It was Jack Baldwin’s voice, and never did Tom hear it ring as it did at that moment. It not only was heard through the ship, but it pealed through it like a clap of thunder. Those below came tumbling up helter-skelter, and the captain came running out of his cabin, for there was a ring in Jack’s voice that told every man aboard of the ship that great danger was down upon them. It seemed to break the stillness around just as a stone dropped into a well might break the stillness below. In an instant the braces were flung from the belaying-pins, and the ship came up toward the wind without a second to lose. Before those aboard of the frigate had gathered their wits she had passed alongside, and so close that a child could easily have pitched a biscuit aboard of the Nancy Hazlewood from the decks that loomed twenty feet above her.

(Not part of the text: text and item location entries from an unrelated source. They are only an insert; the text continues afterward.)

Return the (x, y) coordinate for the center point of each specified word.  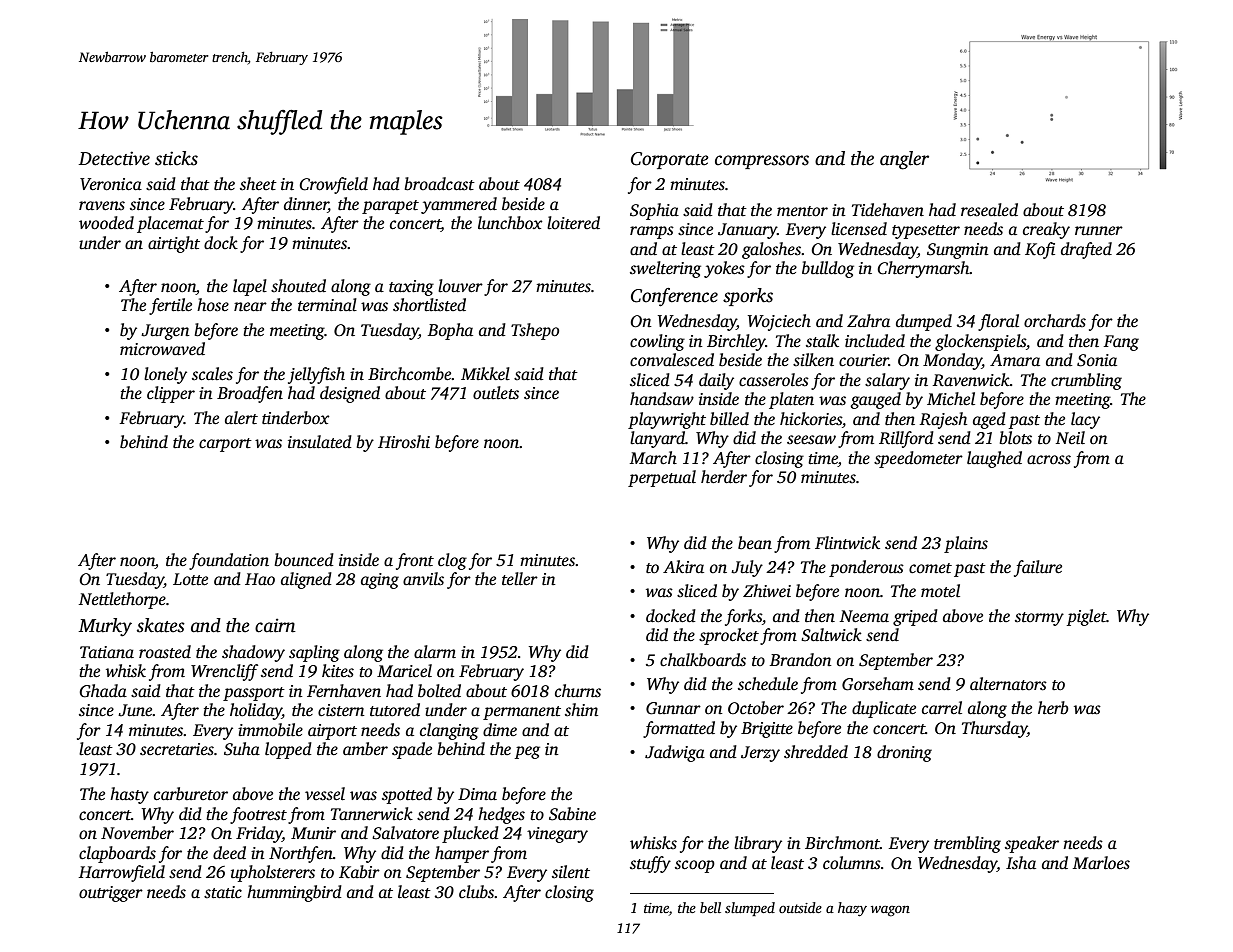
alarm (435, 651)
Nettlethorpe (122, 600)
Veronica (111, 184)
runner (1099, 231)
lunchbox (510, 223)
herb (1053, 708)
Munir (313, 833)
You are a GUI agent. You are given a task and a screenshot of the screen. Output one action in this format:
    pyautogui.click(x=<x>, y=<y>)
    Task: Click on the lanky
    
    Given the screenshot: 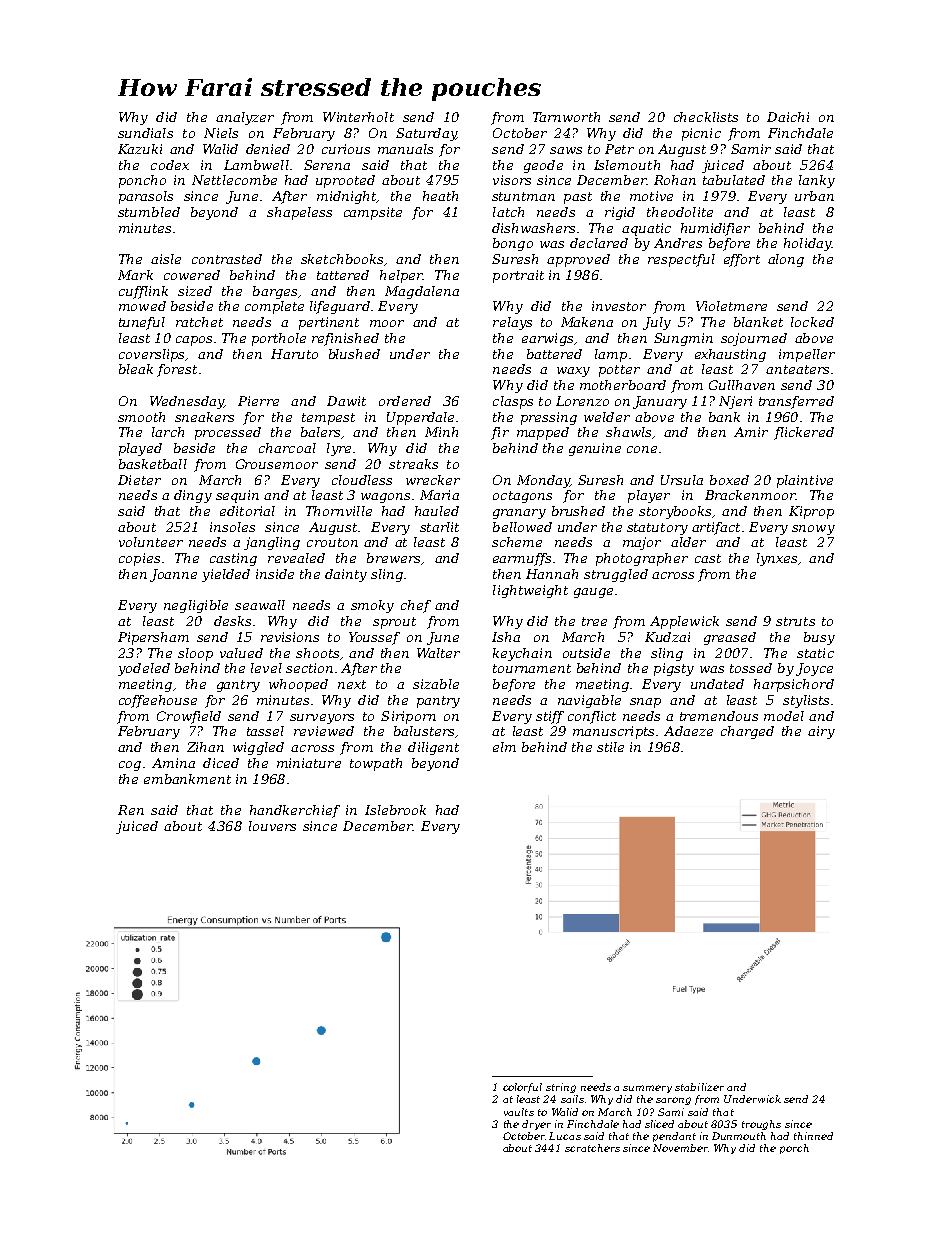 What is the action you would take?
    pyautogui.click(x=817, y=181)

The whole thing was over in a dozen seconds, but those dozen seconds are stamped on Tom Granger’s mind as clearly as though they were chiseled in marble. Even now, though he is over eighty years old, he can see that great frigate rising higher and higher as she surges forward, towering over the little ship, while a hundred faces pop up above the rail and stare down upon her decks. It was only a moment—a thread of time—on which hung the chance as to whether she would clear or not. There was a thunderous roar of the waters under the bow, flung back in an echo from the wooden walls of the frigate; there was a vision of open ports rushing by, and of scared faces crowded at them, in spite of discipline; then the frigate was astern and the danger gone past with her. But in that short moment of passing they saw enough to make them know that she was a British cruiser.

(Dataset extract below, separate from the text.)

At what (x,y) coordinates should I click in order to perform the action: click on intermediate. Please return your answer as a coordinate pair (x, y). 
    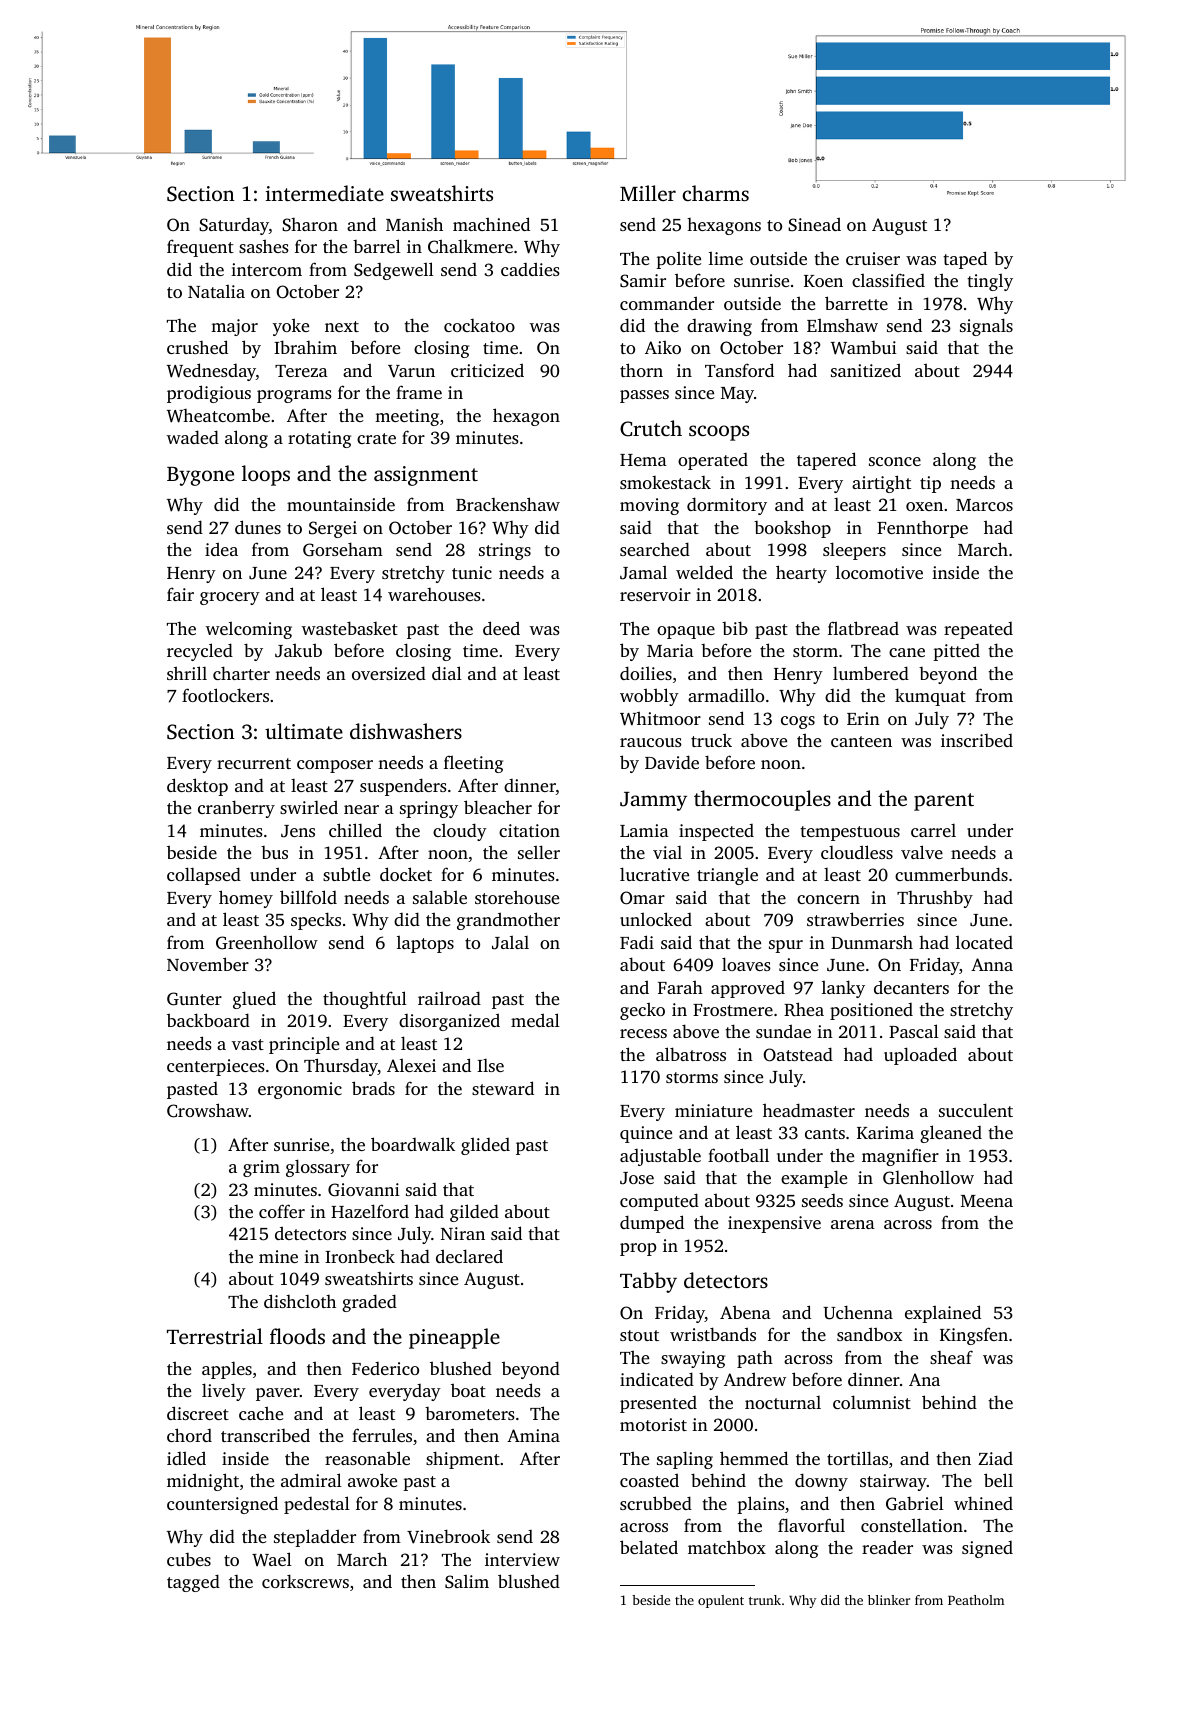
    Looking at the image, I should click on (325, 193).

I say again that if Jack Baldwin had not had the deck at that time there would never have been any story to tell of Tom Granger, for if Jack had hesitated only so much as two seconds, as I am afraid that Tom would have done in his case, the Nancy Hazlewood would have been run down just as sure as that there is a sun in the heavens.
So the danger went by, and all was over in a quarter of the time that it takes to tell it. The head-yards were braced up, the head-sheets were gathered aft, the Nancy Hazlewood stood away on her course again, and the next moment plunged into the fog and was gone.

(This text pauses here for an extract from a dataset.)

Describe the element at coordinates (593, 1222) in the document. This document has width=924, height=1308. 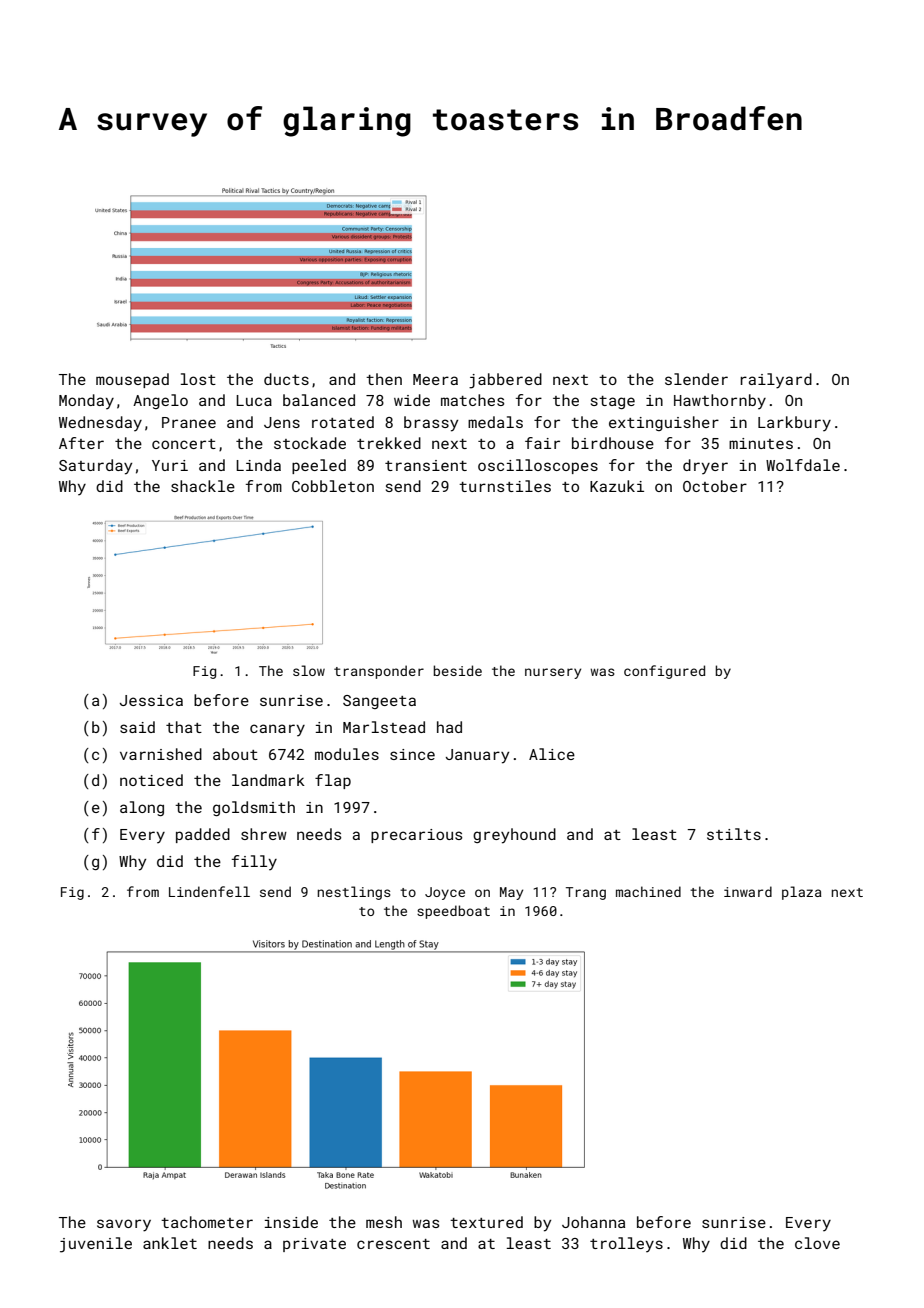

But, in the meantime, they had wakened up aboard of the frigate, and just as the Nancy Hazlewood ran into the bank they heard an order shouted aboard of the man-of-war, sounding faint because of the distance that the two vessels had now run:
“Weather head, and main; lee cro’ jack braces!”
That meant that the frigate was about to wear, follow down in their wake and do that which she had so nearly missed doing a minute before—finish up the Yankee.
Tom came aft, and, though he would have felt like knocking the man down that would have said so at the time, his hands were cold and trembling nervously. For the matter of that, Jack Baldwin’s face was whiter than it was used to be. “A close shave, sir,” said he to Captain Knight, who stood beside him; but there was a nervous tremor in his voice in spite of the boldness that he assumed. Indeed, the only perfectly cool man aboard was Captain Knight. He stood looking aft, as though he would pierce the fog and make out what the vessel astern of him was about.
Presently he turned to Jack. “Did you not understand from that order that he was about to ware ship, Mr. Baldwin?” said he.
“I think that I understood them to give such an order, sir,” said Jack.